Westport and Fuel Systems Solutions announce merger
2 September 2015
Westport Innovations Inc. and Fuel Systems Solutions, Inc. entered into a merger agreement to create an alternative fuel vehicle and engine company. The transaction will result in a combined equity value of $351 million based on the closing trading prices for the shares of both companies on 31 August 2015 and combined annual 2015 revenues of $380-405 million 2015.
Vancouver, BC-based Westport Innovations has focused the majority of its technological development and commercialization efforts in the heavy-duty and high horsepower natural gas arena. Fuel Systems Solutions, headquartered in New York, is a manufacturer of alternative fuel components and systems—such as propane and natural gas—for use in light- and medium-duty automotive and industrial applications.
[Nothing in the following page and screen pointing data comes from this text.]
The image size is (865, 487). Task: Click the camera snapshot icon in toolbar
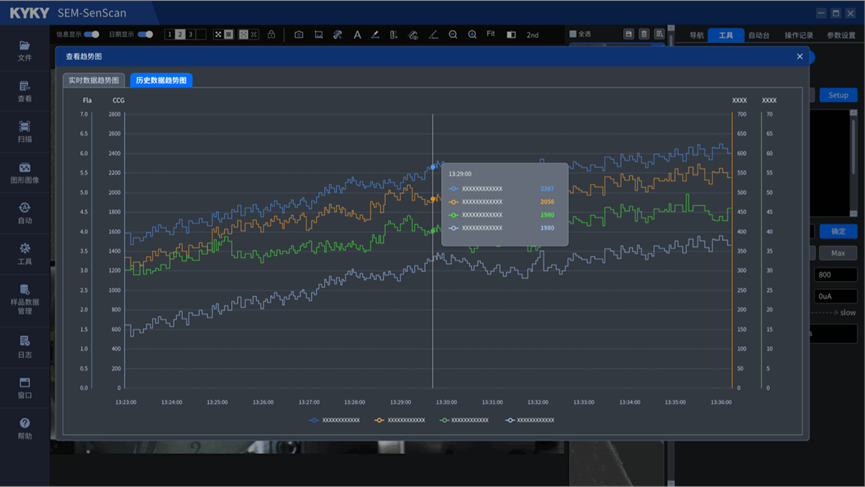(298, 35)

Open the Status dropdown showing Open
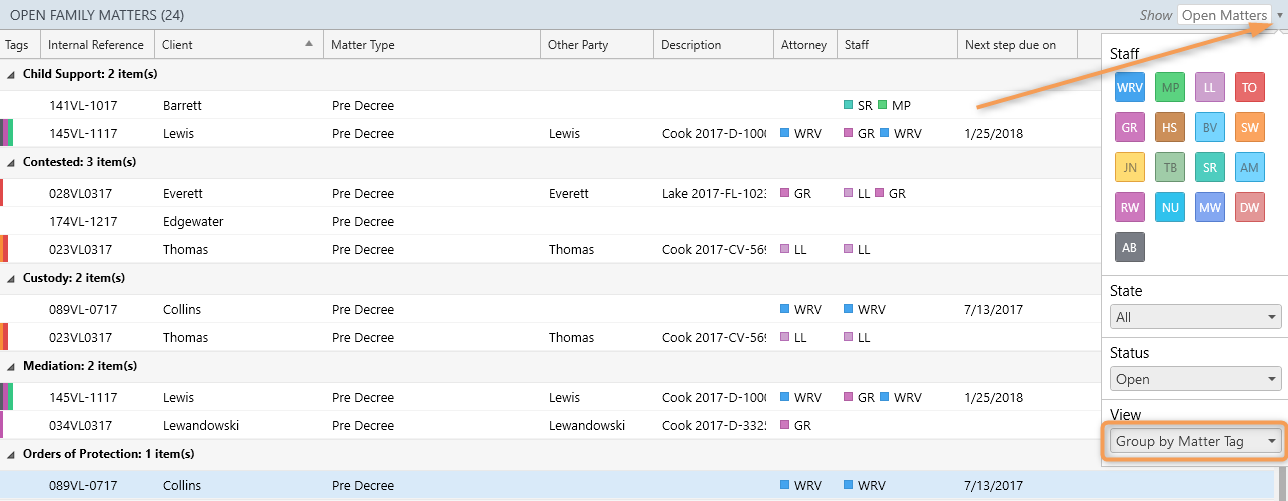point(1195,379)
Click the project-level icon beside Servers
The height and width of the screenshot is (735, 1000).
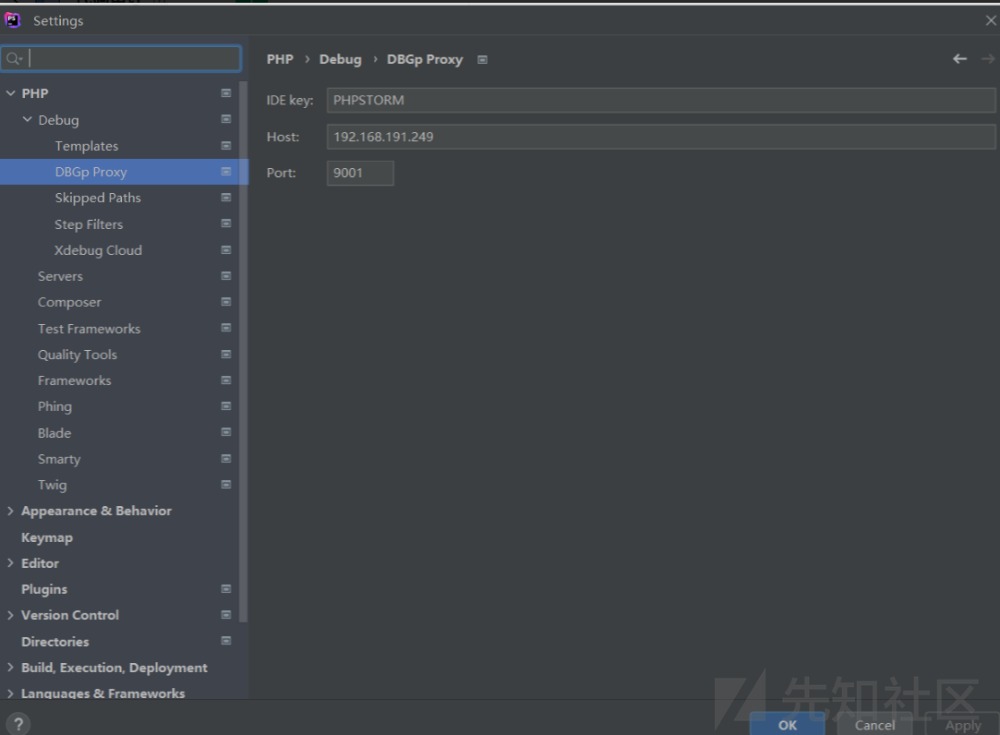[226, 276]
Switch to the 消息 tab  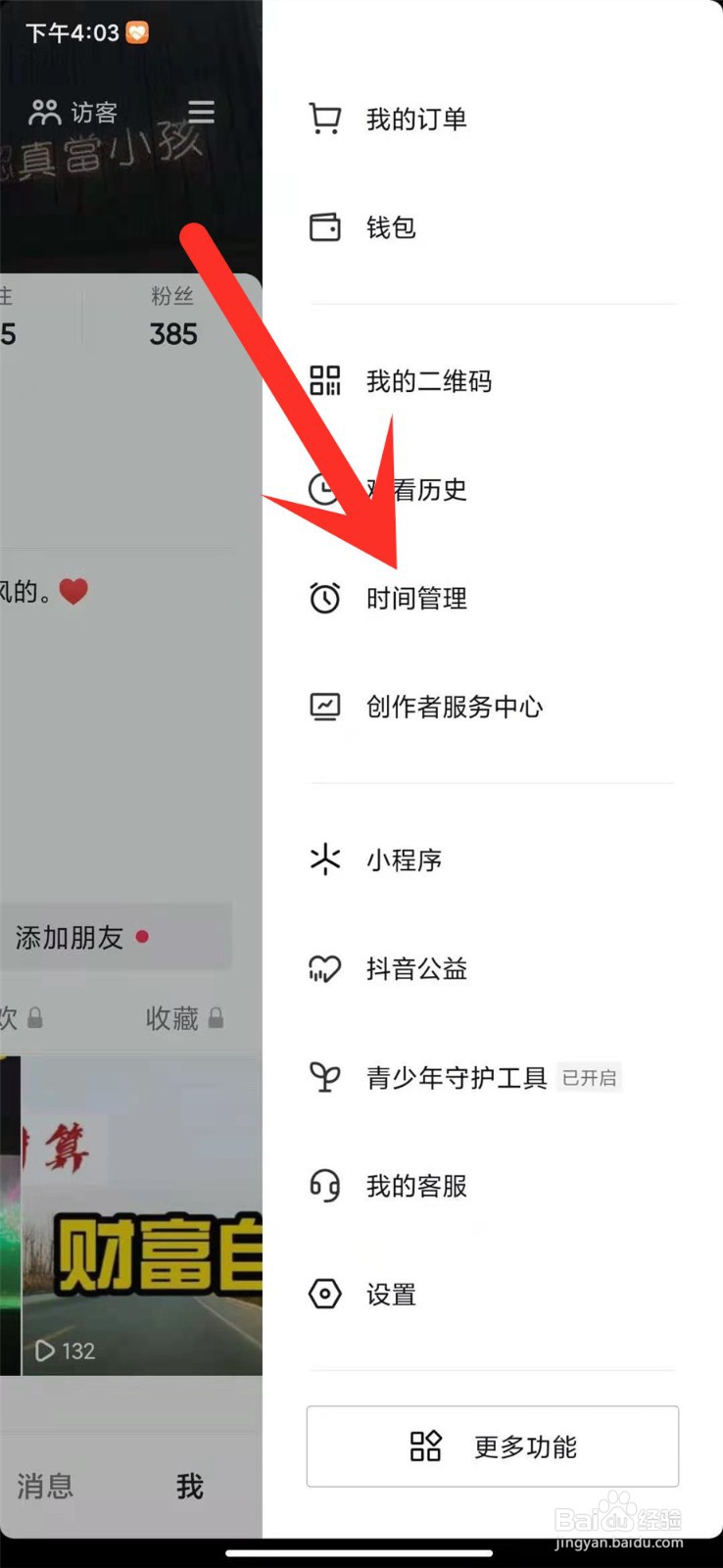[x=45, y=1486]
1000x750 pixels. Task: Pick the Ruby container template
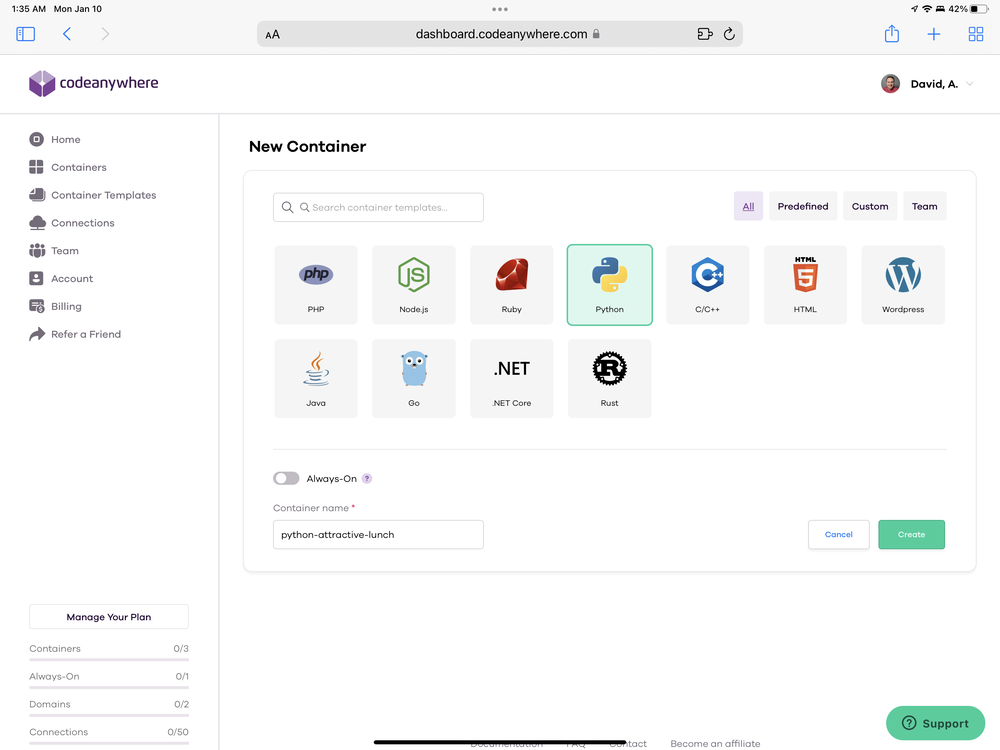(x=512, y=284)
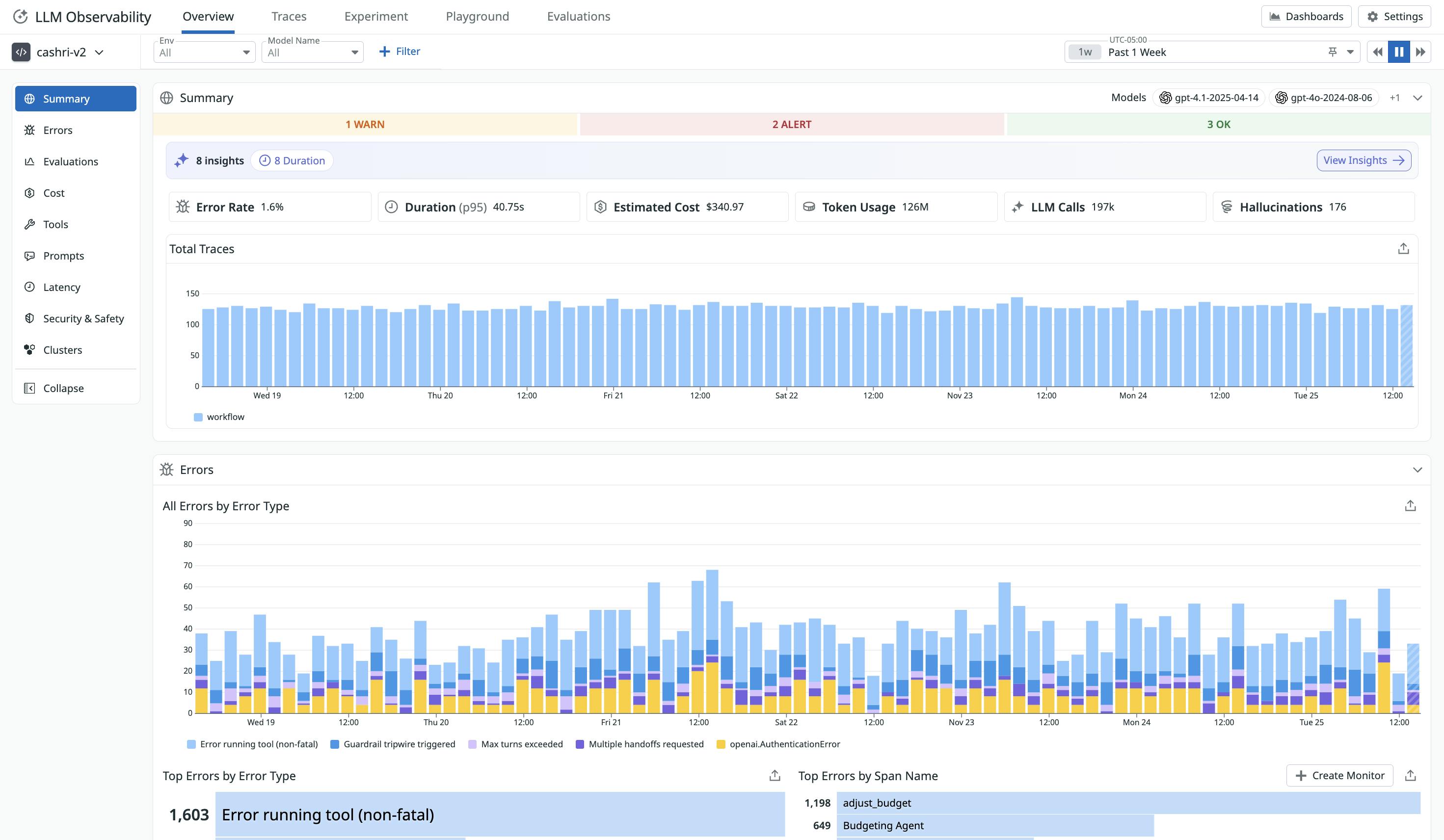The image size is (1444, 840).
Task: Collapse the Errors section
Action: pos(1418,469)
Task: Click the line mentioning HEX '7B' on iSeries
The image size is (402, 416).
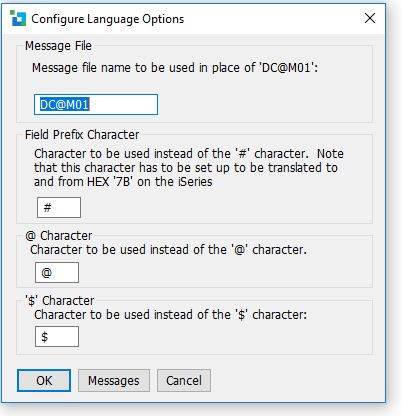Action: [x=123, y=182]
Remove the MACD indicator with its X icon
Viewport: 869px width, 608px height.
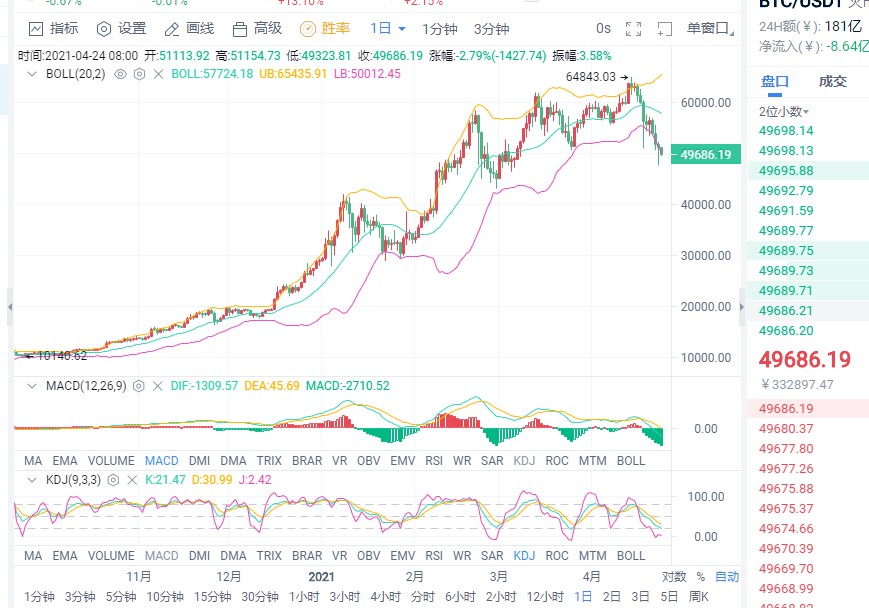[x=158, y=385]
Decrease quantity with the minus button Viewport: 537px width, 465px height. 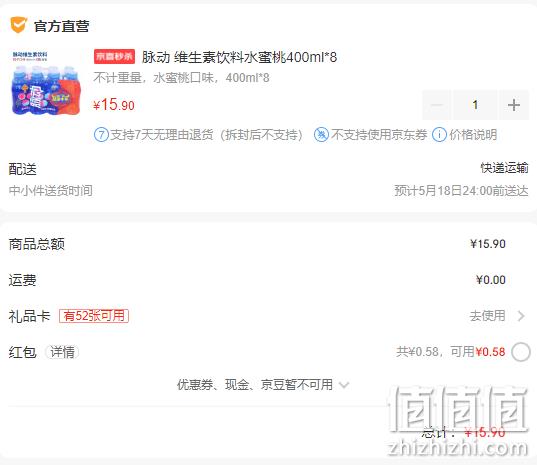tap(437, 105)
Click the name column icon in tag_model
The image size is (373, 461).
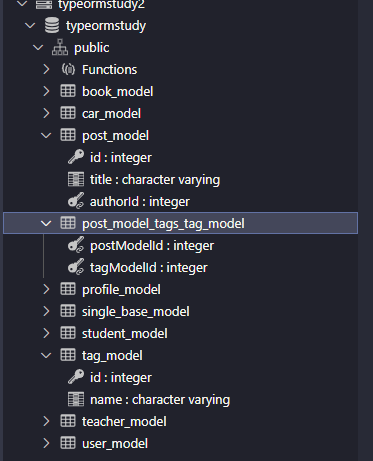click(x=76, y=399)
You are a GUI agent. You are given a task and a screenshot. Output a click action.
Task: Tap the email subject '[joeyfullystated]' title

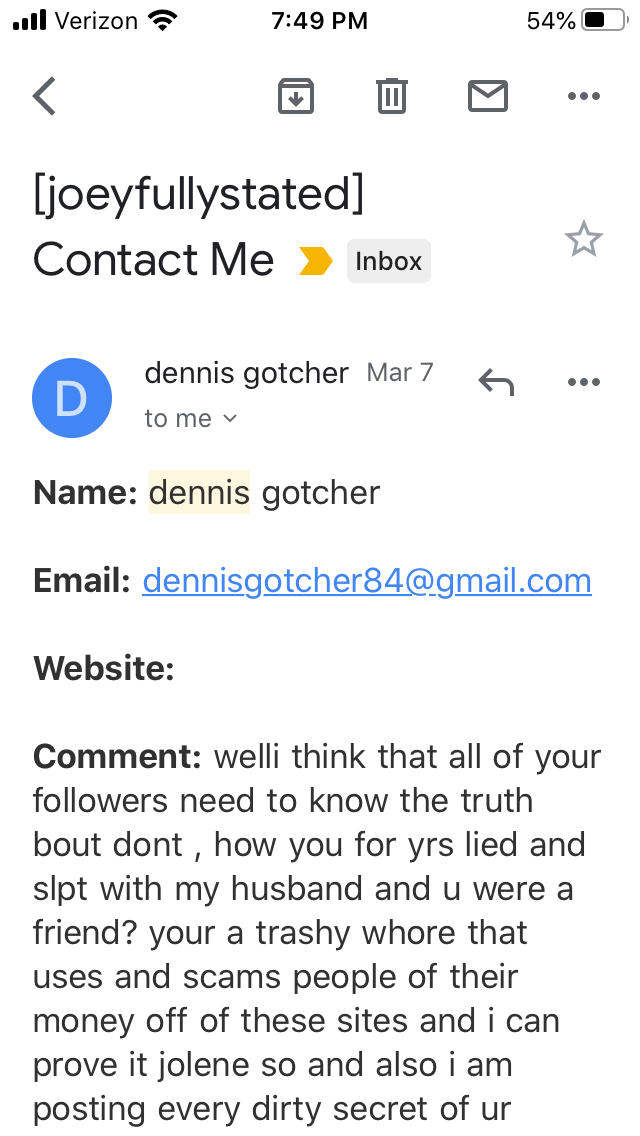[x=199, y=194]
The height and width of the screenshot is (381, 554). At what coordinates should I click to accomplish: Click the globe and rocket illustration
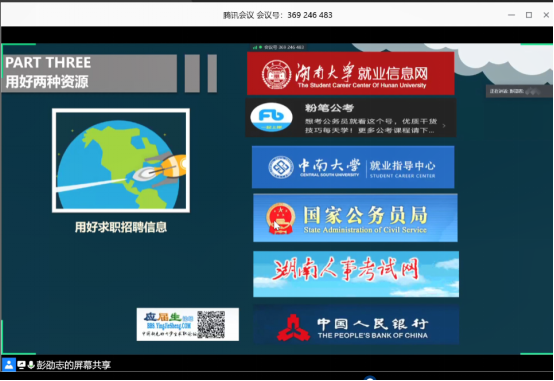121,160
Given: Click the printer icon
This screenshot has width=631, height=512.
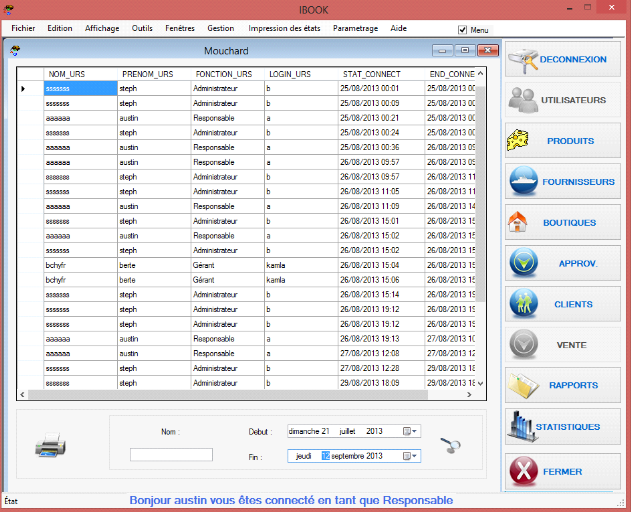Looking at the screenshot, I should coord(52,445).
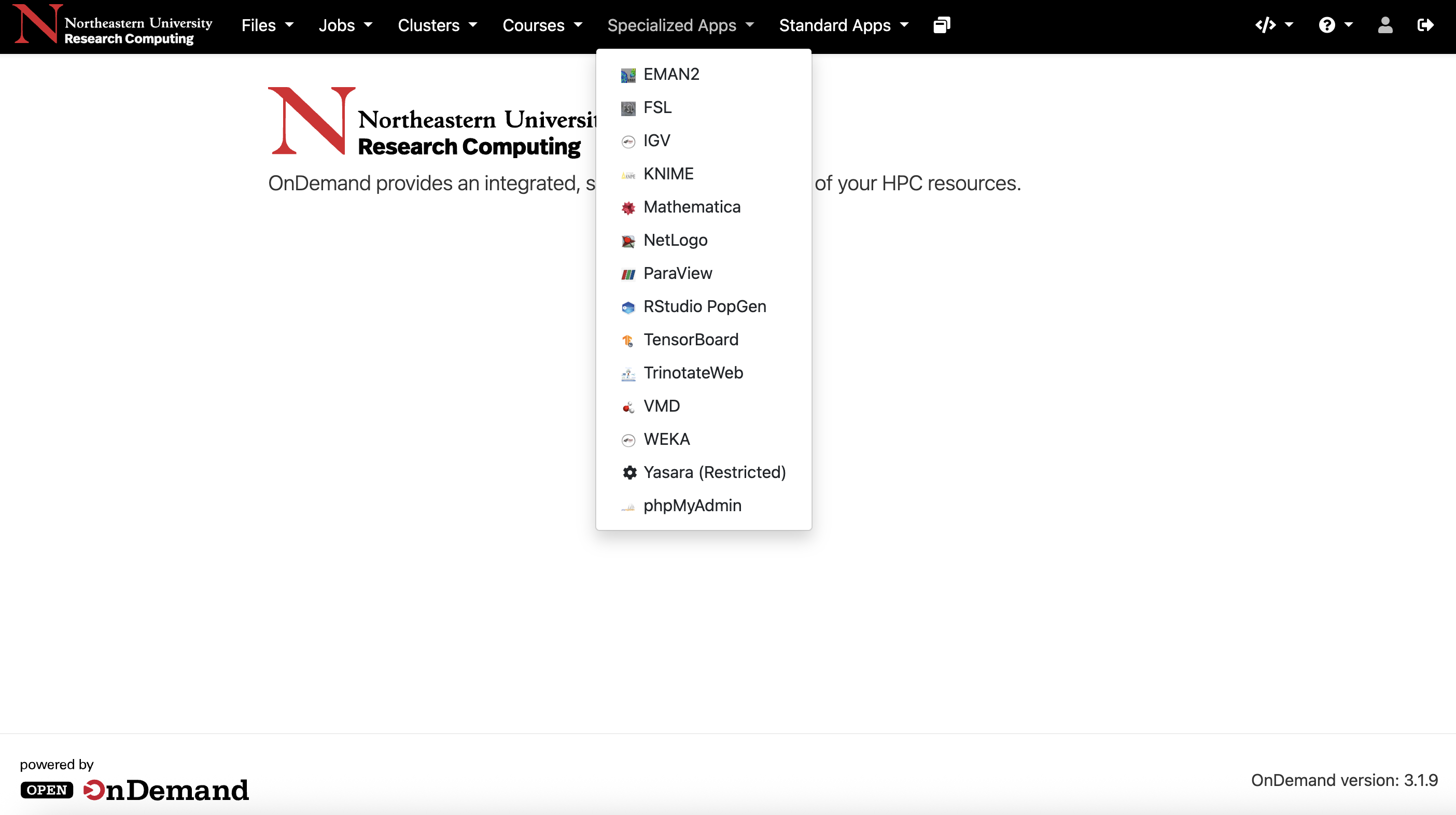The width and height of the screenshot is (1456, 815).
Task: Click the VMD molecule icon
Action: tap(628, 407)
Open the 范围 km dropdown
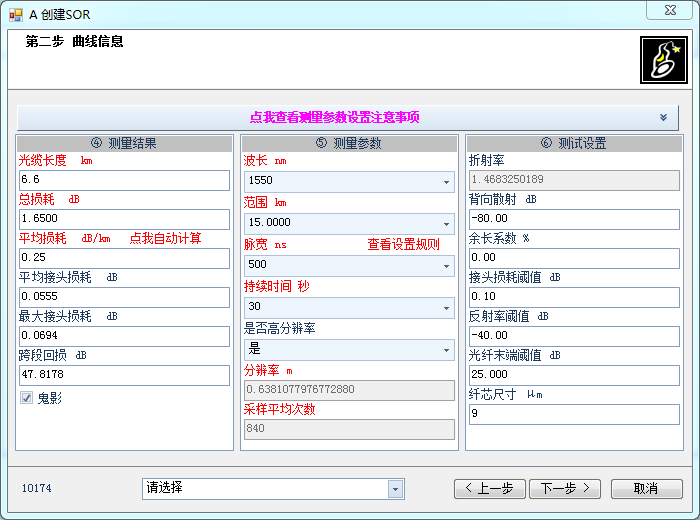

The new company will trade on both the TSX and Nasdaq stock exchanges under the name Westport Fuel Systems, ticker symbol Nasdaq: WPRT and TSX: WPT, with a new business unit called Fuel Systems Automotive and Industrial Group.
Westport expects consolidated revenues of between $110 million and $125 million for the year, while Fuel Systems expects consolidated revenue to be in the range of $270 to $280 million for the year, resulting in a combined range from $380 to $405 million projected for the year ended December 31, 2015.
Under the terms of the merger, Westport will acquire all of the outstanding shares of Fuel Systems common stock in a stock-for-stock transaction under which Fuel Systems shareholders will receive 2.129 Westport shares for each share of Fuel Systems common stock they own at closing, representing a 10% premium to Fuel Systems shareholders based on the closing trading prices of Westport’s and Fuel Systems’ shares on 31 August 2015 or an implied value to Fuel Systems shareholders of $7.54 per share. Following closing, existing Westport shareholders will hold approximately 64% of the combined company and Fuel Systems shareholders 36% of the combined company on a fully diluted basis.
The transaction is subject to regulatory approvals, as well as an approval by the shareholders of both companies.